First trouble shooting
If the above didn’t work for you, check this:
• Check your journal −xe
• Check that you have specified the keyfile names correctly in client and server conf files
• Can the client connect to the server machine? Maybe a firewall is blocking access? Check journal on
server.
• Client and server must use same protocol and port, e.g. UDP port 1194, see port and proto config
option
• Client and server must use same config regarding compression, see comp-lzo config option
• Client and server must use same config regarding bridged vs routed mode, see server vs server-bridge
config option
Advanced configuration
Advanced routed VPN configuration on server
The above is a very simple working VPN. The client can access services on the VPN server machine through
an encrypted tunnel. If you want to reach more servers or anything in other networks, push some routes to
the clients. E.g. if your company’s network can be summarized to the network 192.168.0.0/16, you could
push this route to the clients.

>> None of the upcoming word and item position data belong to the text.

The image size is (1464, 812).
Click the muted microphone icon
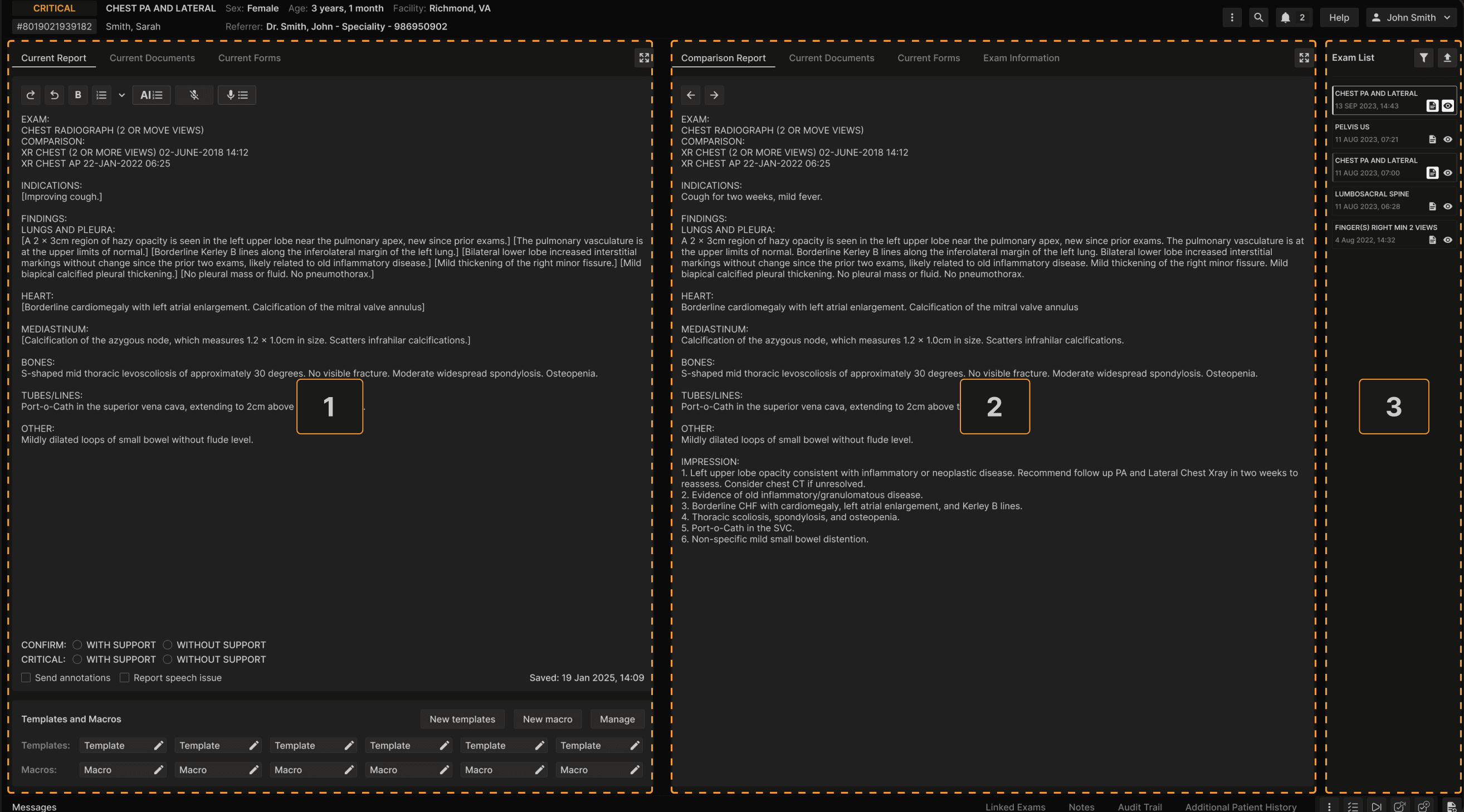(194, 95)
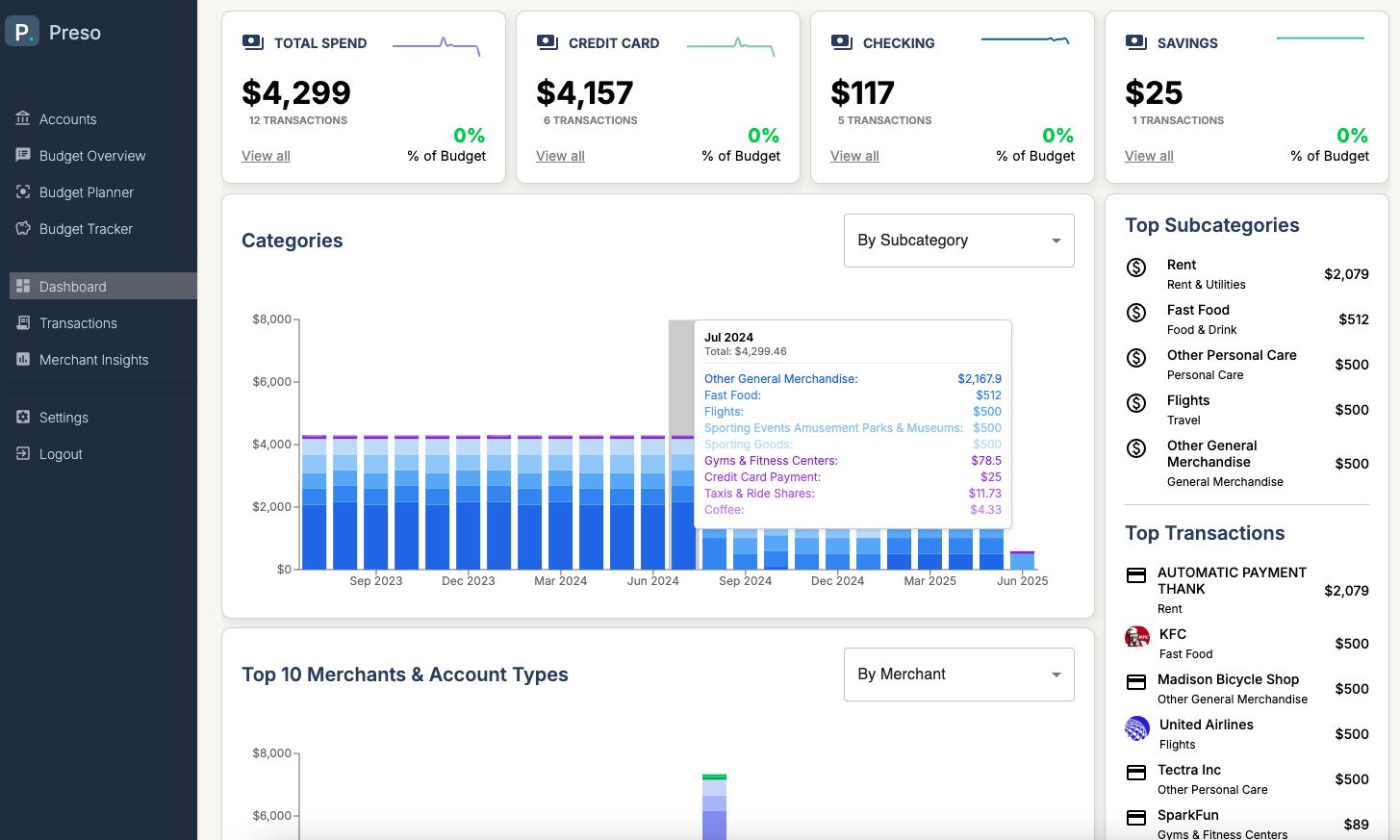Click the KFC merchant logo
This screenshot has width=1400, height=840.
(x=1137, y=637)
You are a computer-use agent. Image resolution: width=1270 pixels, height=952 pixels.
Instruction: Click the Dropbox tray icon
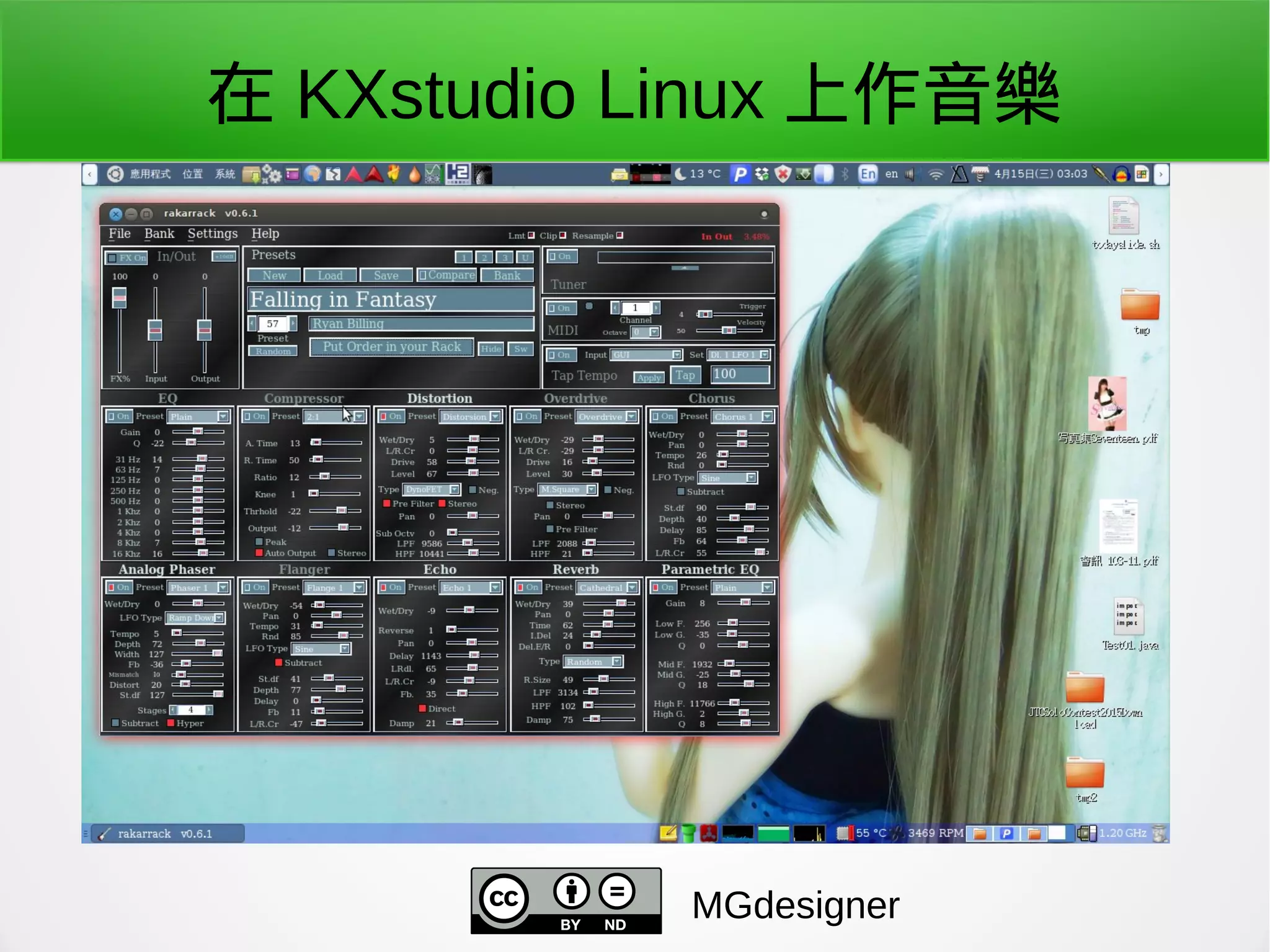tap(762, 174)
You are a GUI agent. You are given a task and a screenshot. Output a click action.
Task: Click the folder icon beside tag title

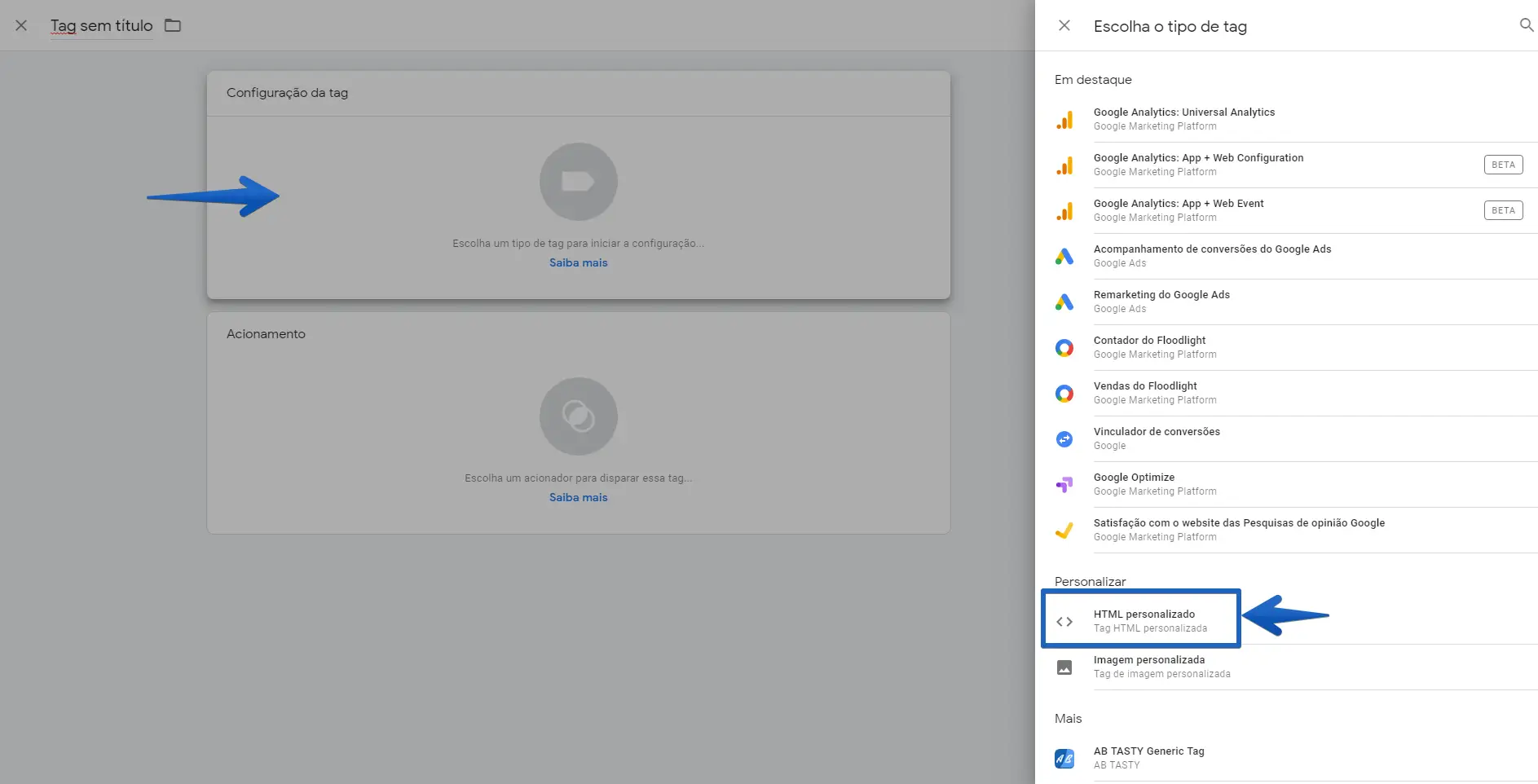coord(173,25)
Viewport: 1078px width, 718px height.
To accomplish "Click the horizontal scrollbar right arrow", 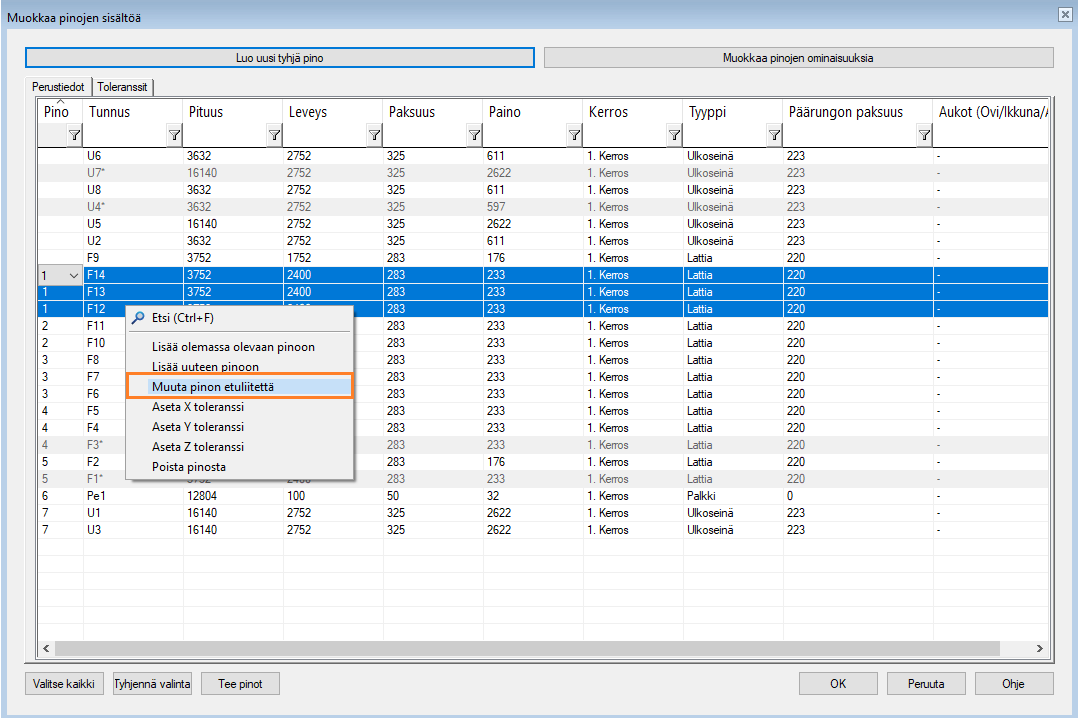I will [x=1040, y=649].
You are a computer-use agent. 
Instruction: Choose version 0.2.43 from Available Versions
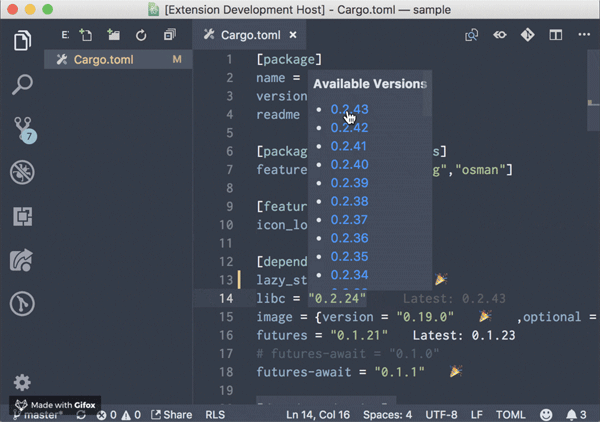pyautogui.click(x=349, y=109)
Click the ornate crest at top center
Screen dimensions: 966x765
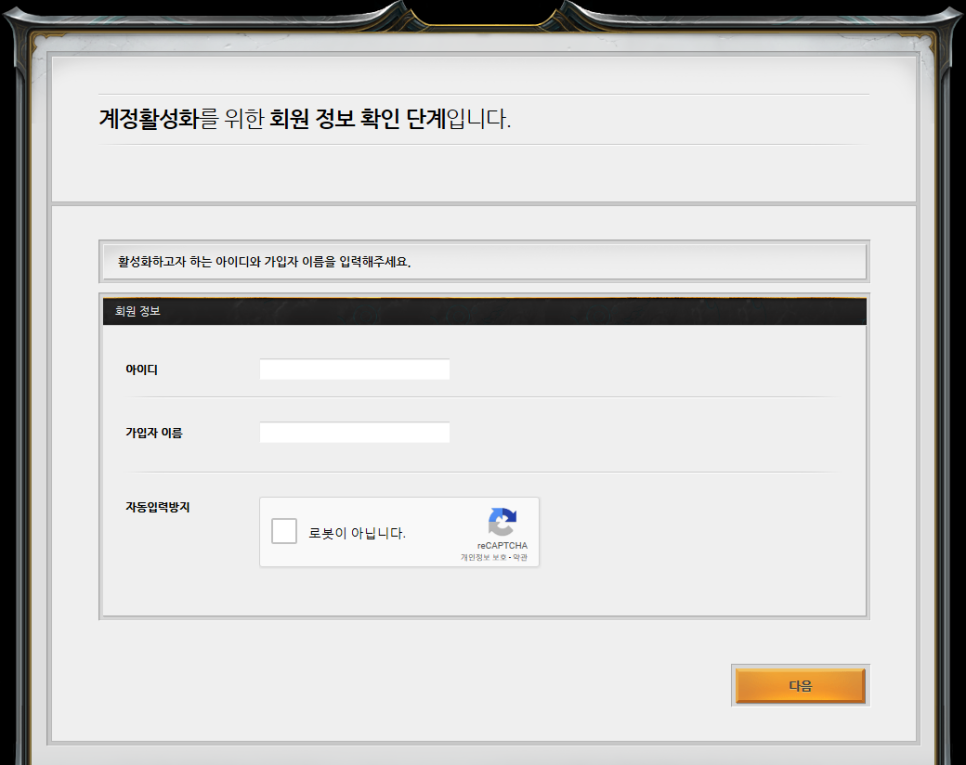click(483, 12)
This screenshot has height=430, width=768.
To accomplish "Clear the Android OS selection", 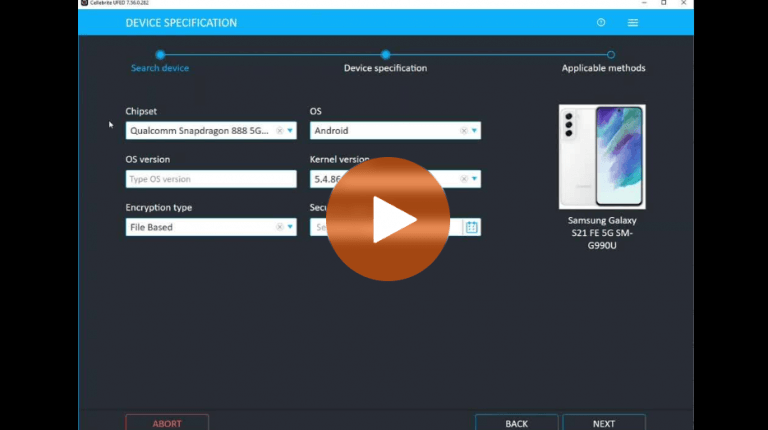I will (464, 131).
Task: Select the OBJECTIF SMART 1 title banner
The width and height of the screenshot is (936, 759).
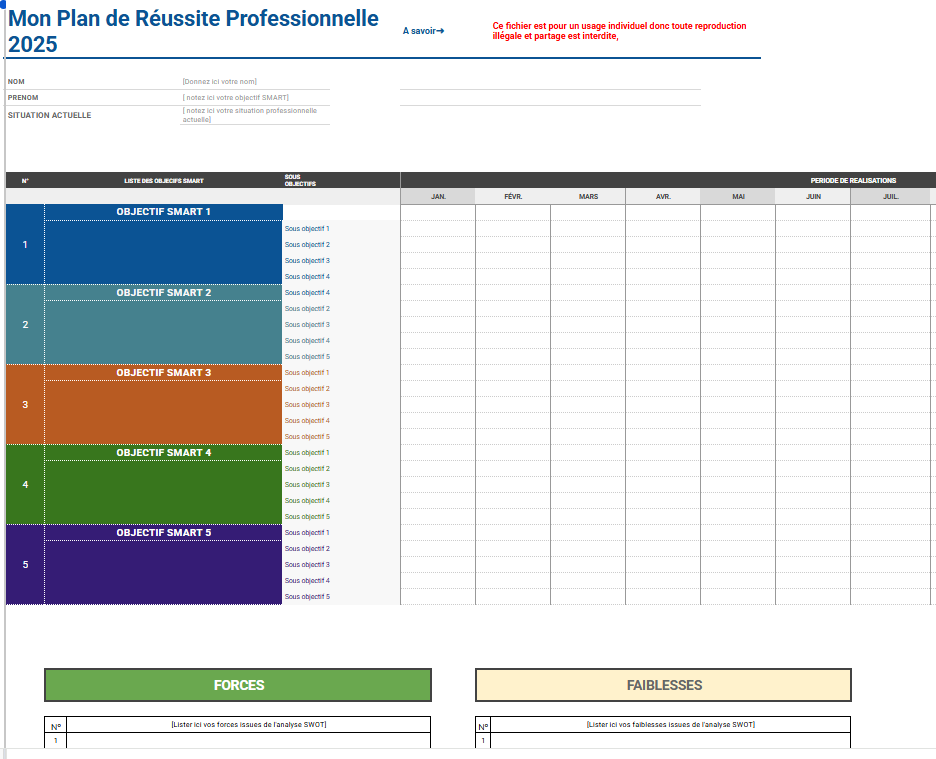Action: 163,211
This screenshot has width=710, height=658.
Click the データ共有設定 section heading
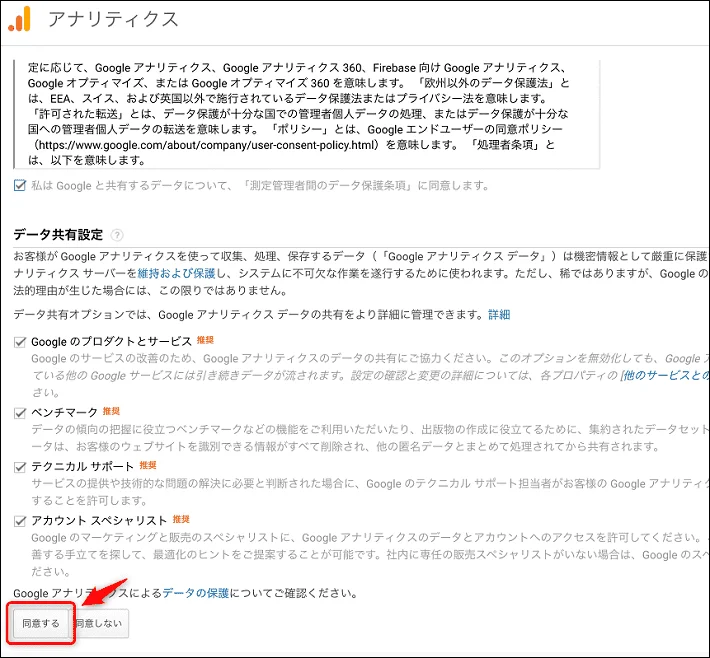tap(58, 235)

But you will also have to change the routing for the way back - your servers
need to know a route to the VPN client-network.
The example config files that we have been using in this guide are full of all these advanced options in the
form of a comment and a disabled configuration line as an example.
Note
Please read the OpenVPN hardening security guide for further security advice.
Advanced bridged VPN configuration on server
OpenVPN can be setup for either a routed or a bridged VPN mode. Sometimes this is also referred to as
OSI layer-2 versus layer-3 VPN. In a bridged VPN all layer-2 frames - e.g. all ethernet frames - are sent to
the VPN partners and in a routed VPN only layer-3 packets are sent to VPN partners. In bridged mode
all traffic including traffic which was traditionally LAN-local like local network broadcasts, DHCP requests,
ARP requests etc. are sent to VPN partners whereas in routed mode this would be filtered.